» **WHAT THE EXERCISE ASKS**
Some entries follow. Reproduce exactly the lines starting at the one with "Toggle the Воспр/Пауза" and stopping after the one with "The image size is (929, 583).".

--- TASK INPUT Enclosed Below ---

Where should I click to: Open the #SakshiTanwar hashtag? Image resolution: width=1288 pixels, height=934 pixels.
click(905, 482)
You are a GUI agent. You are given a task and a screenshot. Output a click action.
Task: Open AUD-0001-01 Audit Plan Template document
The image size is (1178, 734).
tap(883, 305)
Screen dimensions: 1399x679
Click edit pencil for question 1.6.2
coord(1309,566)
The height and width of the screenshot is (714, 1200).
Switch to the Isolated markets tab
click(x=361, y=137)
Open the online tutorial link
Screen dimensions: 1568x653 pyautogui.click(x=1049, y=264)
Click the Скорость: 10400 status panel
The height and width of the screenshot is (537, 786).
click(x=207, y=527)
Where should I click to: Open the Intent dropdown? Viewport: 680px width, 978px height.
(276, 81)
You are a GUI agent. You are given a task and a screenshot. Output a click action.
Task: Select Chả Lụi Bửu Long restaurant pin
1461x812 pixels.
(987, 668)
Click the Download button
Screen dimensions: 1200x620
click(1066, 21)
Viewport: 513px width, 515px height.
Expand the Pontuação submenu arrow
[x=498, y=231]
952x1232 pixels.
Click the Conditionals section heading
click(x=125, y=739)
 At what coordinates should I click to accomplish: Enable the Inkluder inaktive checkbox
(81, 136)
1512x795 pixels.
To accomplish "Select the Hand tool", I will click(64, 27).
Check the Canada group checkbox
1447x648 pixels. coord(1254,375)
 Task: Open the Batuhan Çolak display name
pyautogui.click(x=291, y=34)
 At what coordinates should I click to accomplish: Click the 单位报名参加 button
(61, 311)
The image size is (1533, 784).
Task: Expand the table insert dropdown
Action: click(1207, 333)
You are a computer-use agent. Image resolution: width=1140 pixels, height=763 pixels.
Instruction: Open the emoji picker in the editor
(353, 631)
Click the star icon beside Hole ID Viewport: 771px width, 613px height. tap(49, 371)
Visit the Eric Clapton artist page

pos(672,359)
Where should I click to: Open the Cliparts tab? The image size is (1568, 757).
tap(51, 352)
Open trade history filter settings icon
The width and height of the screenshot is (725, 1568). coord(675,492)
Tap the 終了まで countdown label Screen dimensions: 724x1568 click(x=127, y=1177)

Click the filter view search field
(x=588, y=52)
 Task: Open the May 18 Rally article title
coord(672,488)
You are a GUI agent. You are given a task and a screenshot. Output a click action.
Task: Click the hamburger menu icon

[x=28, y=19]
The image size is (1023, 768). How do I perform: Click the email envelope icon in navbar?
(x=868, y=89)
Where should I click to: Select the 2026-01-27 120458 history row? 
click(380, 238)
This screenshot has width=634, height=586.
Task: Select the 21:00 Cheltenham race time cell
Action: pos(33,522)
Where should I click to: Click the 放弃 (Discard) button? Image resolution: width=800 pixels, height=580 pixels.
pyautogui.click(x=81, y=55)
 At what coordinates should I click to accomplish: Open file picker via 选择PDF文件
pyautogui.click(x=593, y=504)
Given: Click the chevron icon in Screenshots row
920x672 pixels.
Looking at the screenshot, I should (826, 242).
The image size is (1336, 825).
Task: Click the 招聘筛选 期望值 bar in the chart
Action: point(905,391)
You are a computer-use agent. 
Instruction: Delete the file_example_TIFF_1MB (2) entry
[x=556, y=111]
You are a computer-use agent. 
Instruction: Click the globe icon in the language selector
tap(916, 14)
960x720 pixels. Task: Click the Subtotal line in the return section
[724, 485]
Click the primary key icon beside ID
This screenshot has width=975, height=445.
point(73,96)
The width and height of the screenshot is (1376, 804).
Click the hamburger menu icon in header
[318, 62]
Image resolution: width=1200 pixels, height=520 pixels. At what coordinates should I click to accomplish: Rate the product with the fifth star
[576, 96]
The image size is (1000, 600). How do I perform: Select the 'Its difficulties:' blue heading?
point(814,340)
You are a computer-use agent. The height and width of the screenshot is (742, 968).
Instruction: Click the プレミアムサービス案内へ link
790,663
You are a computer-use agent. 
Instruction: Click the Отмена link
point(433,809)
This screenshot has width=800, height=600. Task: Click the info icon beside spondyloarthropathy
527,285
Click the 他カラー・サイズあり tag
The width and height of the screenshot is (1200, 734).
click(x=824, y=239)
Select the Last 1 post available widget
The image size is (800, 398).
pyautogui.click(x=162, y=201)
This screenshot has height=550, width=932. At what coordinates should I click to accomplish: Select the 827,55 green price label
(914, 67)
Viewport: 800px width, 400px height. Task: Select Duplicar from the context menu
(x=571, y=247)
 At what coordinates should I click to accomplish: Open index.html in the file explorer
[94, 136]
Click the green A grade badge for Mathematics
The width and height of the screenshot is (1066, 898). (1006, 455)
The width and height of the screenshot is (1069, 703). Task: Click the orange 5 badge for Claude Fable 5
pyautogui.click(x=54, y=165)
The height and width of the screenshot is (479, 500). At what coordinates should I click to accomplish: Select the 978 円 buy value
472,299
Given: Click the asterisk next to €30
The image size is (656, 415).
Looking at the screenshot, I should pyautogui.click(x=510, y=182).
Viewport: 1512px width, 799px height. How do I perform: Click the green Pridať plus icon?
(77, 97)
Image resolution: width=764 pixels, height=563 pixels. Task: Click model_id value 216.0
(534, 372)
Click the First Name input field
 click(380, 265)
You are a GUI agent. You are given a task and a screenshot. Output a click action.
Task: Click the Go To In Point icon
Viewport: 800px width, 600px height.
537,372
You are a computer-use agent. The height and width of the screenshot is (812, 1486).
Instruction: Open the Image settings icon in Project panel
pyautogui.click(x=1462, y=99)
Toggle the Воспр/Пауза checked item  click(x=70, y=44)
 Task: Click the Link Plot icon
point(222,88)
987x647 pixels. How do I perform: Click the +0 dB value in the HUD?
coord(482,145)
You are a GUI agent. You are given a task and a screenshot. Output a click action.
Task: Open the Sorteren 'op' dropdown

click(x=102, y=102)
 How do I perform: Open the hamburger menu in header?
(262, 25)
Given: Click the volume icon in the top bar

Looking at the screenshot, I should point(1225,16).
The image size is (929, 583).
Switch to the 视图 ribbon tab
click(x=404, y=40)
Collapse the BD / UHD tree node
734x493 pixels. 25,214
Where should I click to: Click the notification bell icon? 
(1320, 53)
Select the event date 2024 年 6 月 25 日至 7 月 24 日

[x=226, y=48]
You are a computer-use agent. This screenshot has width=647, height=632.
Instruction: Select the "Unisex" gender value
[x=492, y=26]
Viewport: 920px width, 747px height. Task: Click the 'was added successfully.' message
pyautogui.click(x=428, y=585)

--- End of Enclosed TASK INPUT ---

» **SOLUTION TO THE EXERCISE**
Toggle the Воспр/Пауза checked item  click(x=70, y=44)
 Task: Click the Link Plot icon
point(222,88)
987x647 pixels. How do I perform: Click the +0 dB value in the HUD?
coord(482,145)
You are a GUI agent. You are given a task and a screenshot. Output a click action.
Task: Open the Sorteren 'op' dropdown

click(x=102, y=102)
 How do I perform: Open the hamburger menu in header?
(262, 25)
Given: Click the volume icon in the top bar

Looking at the screenshot, I should point(1225,16).
The image size is (929, 583).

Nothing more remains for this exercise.